═════ INFORMATION SUPPLIED

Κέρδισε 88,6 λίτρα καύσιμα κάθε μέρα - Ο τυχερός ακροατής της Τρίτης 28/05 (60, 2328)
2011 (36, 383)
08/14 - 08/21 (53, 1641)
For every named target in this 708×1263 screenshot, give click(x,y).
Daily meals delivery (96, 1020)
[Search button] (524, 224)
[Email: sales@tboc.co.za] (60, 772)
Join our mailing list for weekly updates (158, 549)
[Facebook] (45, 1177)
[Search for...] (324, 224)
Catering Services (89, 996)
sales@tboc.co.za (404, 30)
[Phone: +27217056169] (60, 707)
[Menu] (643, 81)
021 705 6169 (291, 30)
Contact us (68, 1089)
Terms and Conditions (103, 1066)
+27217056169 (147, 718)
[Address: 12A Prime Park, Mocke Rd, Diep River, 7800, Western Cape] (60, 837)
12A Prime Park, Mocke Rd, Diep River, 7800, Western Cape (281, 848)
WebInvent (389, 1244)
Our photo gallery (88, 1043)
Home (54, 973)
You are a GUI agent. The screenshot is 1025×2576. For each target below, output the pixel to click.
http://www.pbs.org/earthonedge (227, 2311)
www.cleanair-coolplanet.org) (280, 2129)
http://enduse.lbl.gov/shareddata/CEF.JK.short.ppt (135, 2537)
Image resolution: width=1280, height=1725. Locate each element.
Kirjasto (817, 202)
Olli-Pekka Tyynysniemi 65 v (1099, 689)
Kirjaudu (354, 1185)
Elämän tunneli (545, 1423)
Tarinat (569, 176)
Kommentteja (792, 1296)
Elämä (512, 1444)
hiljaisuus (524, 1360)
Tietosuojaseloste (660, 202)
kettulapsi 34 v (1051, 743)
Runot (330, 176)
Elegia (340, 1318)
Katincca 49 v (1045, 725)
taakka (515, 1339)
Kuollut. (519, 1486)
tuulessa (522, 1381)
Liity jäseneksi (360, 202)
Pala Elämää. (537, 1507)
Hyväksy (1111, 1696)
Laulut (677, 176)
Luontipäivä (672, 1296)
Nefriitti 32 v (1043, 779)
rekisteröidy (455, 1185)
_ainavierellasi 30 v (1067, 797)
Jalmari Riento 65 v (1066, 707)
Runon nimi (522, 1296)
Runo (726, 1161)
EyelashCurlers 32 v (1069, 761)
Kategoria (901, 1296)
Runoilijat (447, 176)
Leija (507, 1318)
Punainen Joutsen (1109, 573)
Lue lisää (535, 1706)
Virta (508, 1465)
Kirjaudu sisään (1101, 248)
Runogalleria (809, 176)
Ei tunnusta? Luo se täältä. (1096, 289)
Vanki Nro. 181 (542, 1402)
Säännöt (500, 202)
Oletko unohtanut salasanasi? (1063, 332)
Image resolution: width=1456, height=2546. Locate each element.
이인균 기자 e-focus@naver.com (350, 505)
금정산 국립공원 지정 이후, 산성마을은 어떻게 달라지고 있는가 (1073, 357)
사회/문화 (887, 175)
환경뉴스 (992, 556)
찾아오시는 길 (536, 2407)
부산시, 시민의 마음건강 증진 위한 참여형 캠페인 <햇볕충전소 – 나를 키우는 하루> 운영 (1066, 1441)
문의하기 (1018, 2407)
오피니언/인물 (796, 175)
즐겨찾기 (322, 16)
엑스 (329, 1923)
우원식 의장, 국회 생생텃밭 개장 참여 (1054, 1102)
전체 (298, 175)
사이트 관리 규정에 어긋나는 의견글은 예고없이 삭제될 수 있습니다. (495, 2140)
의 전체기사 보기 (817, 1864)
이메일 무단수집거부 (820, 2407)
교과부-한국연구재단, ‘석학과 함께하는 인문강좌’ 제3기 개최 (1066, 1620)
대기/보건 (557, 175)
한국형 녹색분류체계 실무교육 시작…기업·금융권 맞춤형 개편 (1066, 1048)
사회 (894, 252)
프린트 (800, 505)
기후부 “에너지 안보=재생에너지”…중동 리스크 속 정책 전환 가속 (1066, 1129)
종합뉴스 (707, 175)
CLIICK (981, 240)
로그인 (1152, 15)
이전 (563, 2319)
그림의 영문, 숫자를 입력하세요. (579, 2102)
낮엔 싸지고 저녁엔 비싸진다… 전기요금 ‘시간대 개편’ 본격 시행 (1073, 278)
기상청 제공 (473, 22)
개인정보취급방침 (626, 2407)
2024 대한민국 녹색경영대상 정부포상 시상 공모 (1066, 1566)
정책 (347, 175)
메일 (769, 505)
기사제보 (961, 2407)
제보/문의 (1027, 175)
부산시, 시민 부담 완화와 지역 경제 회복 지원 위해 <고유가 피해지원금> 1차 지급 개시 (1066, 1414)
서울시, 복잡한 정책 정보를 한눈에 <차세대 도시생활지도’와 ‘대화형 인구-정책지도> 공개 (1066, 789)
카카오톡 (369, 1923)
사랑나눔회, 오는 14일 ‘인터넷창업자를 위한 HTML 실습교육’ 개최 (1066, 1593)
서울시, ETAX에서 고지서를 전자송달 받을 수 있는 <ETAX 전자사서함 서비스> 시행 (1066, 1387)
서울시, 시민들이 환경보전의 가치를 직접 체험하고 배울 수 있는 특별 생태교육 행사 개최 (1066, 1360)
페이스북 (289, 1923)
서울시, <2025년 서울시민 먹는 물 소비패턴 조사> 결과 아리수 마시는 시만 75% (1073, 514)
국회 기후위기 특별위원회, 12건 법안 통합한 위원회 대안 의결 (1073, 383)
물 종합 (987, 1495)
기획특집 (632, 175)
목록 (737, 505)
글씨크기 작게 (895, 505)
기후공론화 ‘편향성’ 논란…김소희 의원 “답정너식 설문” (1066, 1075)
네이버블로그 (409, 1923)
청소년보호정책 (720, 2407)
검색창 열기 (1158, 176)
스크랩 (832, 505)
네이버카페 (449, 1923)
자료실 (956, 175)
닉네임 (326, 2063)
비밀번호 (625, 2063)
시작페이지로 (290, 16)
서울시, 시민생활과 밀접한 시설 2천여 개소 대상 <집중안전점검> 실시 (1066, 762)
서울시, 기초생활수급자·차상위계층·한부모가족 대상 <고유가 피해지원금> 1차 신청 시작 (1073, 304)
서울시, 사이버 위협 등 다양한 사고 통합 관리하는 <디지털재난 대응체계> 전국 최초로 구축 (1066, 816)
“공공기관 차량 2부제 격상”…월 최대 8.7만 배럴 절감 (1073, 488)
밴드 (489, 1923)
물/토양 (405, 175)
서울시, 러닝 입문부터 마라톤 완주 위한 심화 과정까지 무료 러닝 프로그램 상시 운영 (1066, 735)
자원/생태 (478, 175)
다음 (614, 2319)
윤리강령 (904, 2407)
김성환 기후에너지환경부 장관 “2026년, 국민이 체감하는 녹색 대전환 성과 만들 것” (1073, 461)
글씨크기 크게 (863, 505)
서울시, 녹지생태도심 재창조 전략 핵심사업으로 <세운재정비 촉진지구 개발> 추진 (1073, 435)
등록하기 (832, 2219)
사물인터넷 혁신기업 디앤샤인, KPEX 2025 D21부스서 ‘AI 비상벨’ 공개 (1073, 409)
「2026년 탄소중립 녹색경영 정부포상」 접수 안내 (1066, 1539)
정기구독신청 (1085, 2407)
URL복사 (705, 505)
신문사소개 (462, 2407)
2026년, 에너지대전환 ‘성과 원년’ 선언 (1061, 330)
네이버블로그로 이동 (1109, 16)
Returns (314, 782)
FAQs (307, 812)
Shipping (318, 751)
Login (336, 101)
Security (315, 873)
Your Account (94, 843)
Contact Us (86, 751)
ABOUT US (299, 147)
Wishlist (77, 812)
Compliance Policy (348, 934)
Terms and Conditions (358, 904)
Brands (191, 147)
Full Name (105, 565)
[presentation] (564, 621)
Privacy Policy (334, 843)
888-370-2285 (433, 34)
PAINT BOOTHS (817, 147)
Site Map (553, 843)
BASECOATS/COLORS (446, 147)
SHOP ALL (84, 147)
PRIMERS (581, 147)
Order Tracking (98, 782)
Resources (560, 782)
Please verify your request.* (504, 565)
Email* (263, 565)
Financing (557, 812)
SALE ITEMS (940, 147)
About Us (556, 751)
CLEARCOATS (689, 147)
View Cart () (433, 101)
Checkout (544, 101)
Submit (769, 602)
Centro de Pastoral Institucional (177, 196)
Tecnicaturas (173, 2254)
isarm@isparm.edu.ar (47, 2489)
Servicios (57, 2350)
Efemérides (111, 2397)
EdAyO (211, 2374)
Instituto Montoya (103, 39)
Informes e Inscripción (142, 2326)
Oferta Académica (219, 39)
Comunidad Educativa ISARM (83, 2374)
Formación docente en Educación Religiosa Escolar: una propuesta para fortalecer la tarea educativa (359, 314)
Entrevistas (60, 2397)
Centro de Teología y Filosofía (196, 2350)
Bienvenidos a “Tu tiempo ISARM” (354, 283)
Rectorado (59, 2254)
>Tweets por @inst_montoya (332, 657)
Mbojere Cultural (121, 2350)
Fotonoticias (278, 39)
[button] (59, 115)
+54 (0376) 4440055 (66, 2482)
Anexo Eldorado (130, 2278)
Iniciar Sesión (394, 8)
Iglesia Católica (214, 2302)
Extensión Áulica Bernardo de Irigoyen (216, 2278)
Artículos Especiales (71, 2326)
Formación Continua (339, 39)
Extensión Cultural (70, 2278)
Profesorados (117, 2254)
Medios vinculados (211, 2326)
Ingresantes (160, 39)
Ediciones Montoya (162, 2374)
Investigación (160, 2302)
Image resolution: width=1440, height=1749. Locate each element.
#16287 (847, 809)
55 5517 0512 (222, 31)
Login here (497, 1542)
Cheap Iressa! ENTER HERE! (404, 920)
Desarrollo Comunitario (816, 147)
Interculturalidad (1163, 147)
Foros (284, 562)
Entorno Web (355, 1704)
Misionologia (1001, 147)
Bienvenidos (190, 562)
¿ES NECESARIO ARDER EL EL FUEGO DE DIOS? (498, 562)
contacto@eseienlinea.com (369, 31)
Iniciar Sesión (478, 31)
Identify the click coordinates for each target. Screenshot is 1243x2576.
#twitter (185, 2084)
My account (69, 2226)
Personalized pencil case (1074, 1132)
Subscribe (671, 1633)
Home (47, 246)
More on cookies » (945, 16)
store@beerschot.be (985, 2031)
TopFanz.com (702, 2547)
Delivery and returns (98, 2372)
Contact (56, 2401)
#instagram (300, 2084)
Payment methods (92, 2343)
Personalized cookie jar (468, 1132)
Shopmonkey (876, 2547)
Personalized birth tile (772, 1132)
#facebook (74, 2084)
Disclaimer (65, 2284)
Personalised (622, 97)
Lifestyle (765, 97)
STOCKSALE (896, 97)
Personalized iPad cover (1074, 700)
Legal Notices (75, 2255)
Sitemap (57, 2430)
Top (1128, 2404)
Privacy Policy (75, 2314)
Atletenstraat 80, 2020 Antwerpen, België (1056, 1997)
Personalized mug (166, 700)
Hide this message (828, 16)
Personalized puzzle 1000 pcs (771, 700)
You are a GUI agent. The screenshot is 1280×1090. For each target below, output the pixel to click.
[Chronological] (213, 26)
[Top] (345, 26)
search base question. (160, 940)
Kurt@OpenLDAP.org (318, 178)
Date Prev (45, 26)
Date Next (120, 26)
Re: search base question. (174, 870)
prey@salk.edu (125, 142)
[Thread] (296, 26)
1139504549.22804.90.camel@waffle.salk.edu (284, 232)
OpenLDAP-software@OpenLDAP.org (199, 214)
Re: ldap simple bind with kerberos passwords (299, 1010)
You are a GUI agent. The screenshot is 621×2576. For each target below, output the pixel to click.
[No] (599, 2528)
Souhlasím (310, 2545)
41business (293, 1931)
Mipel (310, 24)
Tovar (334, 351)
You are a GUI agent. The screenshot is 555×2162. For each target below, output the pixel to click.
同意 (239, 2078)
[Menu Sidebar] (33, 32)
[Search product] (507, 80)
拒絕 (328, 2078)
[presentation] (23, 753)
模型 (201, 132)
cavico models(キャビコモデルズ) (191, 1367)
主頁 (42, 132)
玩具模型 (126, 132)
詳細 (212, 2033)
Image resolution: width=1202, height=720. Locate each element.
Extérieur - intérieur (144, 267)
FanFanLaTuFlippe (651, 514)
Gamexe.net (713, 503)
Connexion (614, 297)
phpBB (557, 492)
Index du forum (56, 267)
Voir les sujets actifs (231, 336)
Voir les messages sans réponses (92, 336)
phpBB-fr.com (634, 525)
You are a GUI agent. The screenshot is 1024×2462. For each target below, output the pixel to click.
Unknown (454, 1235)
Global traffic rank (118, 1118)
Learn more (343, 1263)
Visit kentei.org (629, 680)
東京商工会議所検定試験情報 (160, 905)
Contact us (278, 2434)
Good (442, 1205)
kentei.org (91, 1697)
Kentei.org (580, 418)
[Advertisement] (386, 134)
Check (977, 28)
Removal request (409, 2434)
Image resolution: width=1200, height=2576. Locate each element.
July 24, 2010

══════════

WORK TO DO:
List every line of the records above that contains the string "Cape", matching its case exactly.

CORRECT RESPONSE:
[Address: 12A Prime Park, Mocke Rd, Diep River, 7800, Western Cape] (60, 837)
12A Prime Park, Mocke Rd, Diep River, 7800, Western Cape (281, 848)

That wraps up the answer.